Capela Santa Maria das Vitórias

Missa no rito romano tradicional em Anápolis

Artigo 2 – Se é a fé informe um dom de Deus.

O segundo discute-se assim. – Parece que a fé informe não é um dom de Deus.

1. –Pois, como diz a Escritura; as obras de Deus são perfeitas, Ora, a fé informe é imperfeita. Logo, não é obra de Deus.

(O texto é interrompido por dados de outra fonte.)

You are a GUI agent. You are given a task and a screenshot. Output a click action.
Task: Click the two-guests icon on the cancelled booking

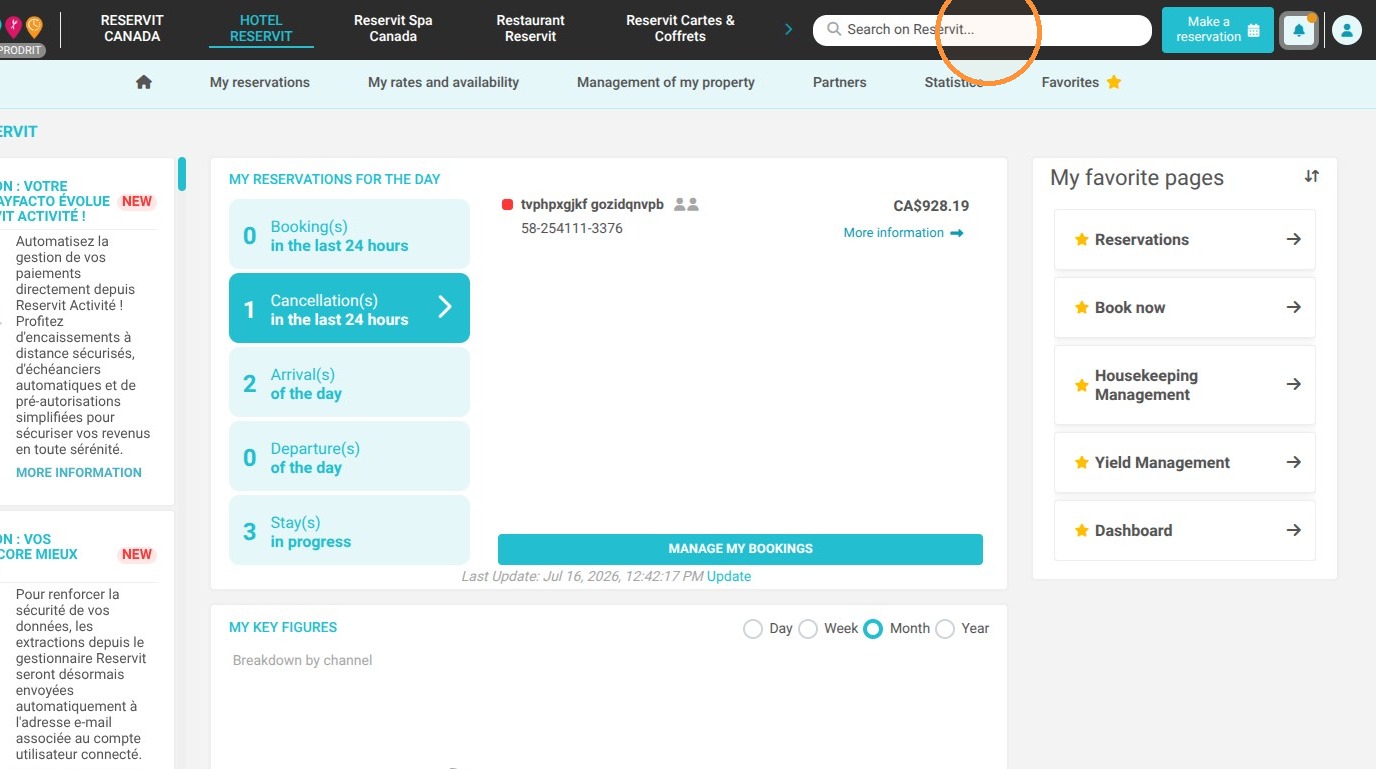(686, 204)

2. Demais. –Assim como se chama disforme a um ato que não tem a forma devida, assim também informe se chama à fé sem a devida forma. Ora, o ato disforme do pecado não vem de Deus como já se disse. Logo, também de Deus não vem a fé informe.

3. Demais. –Deus cura totalmente a quem cura, conforme a Escritura. Se recebe um homem a circuncisão em dia de sábado, por não se violar a lei de Moisés, porque vos indignais vós de que eu em dia de sábado curasse a todo um homem? Ora, pela fé o homem se cura da infidelidade. Logo, quem quer que receba de Deus o dom da fé fica imediatamente purificado de todos os pecados. Mas, isto não se opera senão pela fé informada. Portanto, só a fé informada é dom de Deus, com exclusão da fé informe.

Mas, em contrário, uma certa Glosa diz: a fé sem a caridade é que é um dom de Deus. Ora, esta é informe. Logo, a fé informe é um dom de Deus.

SOLUÇÃO. – A informidade é uma privação. Ora, devemos atender a que a privação respeita umas vezes, à essência específica; outras, não, mas sobrevém ao ser já constituído na sua espécie própria. Assim, a privação do equilíbrio devido dos humores concerne à essência mesma específica da doença; ao contrário, a obscuridade não pertence à essência específica mesma do que é diáfano, mas lhe sobrevém. Ora, quando se determina a causa de um ser, entendemos assinalá-la relativamente à espécie própria do mesmo. Por onde, o que não pode ser considerado causa da privação também não o pode, do ser a que a privação diz respeito especificamente. Assim, não pode ser considerada causa da doença a que não o é do desiquilíbrio dos humores. Pode, contudo ser considerada causa da diafaneidade o que não o é da obscuridade, que não concerne à essência específica daquela. Ora, a informidade da fé não lhe respeita à essência específica, pois informe se chama à fé a que falta uma certa forma exterior, como já dissemos. Por onde, a causa da fé informe é a causa da fé em si mesma considerada. E essa é Deus, segundo já foi dito. Donde se conclui ser a fé informe um dom de Deus.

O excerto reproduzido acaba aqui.